Which of the lines below hold the word "computer"? Pull each of them out.

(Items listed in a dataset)
○ ○ ○ ○ ○

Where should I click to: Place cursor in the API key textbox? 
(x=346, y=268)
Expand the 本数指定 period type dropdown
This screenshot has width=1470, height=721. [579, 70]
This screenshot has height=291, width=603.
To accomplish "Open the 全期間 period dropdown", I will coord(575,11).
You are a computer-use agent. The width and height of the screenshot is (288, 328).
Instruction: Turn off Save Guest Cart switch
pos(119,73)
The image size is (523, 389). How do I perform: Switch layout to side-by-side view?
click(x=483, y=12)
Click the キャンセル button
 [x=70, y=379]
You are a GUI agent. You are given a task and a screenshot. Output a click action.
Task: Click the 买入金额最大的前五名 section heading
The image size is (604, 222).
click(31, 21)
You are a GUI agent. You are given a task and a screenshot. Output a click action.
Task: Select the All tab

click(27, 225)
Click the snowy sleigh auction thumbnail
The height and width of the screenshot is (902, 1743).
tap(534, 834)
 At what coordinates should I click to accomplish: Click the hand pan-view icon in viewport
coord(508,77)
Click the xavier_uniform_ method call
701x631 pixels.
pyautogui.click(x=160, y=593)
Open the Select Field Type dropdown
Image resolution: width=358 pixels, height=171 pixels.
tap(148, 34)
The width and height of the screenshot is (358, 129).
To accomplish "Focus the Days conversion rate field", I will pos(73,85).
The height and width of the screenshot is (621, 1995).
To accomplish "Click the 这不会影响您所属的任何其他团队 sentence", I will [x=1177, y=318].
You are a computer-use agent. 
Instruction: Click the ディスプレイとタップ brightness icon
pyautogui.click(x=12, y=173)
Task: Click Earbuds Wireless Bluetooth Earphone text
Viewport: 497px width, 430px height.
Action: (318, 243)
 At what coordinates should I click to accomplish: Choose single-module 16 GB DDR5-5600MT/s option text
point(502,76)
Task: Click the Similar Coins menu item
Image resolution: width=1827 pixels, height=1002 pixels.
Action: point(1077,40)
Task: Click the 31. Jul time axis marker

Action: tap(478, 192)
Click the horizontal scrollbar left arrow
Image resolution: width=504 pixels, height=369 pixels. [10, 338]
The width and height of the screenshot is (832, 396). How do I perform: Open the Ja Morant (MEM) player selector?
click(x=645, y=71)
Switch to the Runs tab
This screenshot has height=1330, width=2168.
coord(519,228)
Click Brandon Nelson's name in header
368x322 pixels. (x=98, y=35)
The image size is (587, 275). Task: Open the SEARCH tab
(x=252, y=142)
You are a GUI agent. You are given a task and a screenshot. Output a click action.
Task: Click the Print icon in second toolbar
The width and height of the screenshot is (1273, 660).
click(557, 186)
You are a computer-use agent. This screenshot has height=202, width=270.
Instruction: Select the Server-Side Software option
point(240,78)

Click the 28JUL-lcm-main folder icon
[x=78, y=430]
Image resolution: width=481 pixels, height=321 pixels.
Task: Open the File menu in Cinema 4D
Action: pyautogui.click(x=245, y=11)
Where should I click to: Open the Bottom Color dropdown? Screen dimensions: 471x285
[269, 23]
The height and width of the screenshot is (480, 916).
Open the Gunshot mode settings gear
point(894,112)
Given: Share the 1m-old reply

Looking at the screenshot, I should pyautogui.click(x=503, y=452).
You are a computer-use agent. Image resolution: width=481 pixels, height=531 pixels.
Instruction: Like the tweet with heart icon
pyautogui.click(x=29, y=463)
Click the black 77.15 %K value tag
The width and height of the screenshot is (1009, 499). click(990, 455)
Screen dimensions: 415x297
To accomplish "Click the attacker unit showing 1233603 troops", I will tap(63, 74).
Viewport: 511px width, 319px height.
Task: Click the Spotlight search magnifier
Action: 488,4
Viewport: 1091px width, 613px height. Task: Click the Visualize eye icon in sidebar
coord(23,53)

○ ○ ○ ○ ○

→ **Task answer**
You are a computer-use agent. The width and height of the screenshot is (288, 328).
You are a computer-use agent. 
You are a computer-use agent. This screenshot has height=202, width=270.
You are a computer-use agent. Image resolution: width=481 pixels, height=531 pixels.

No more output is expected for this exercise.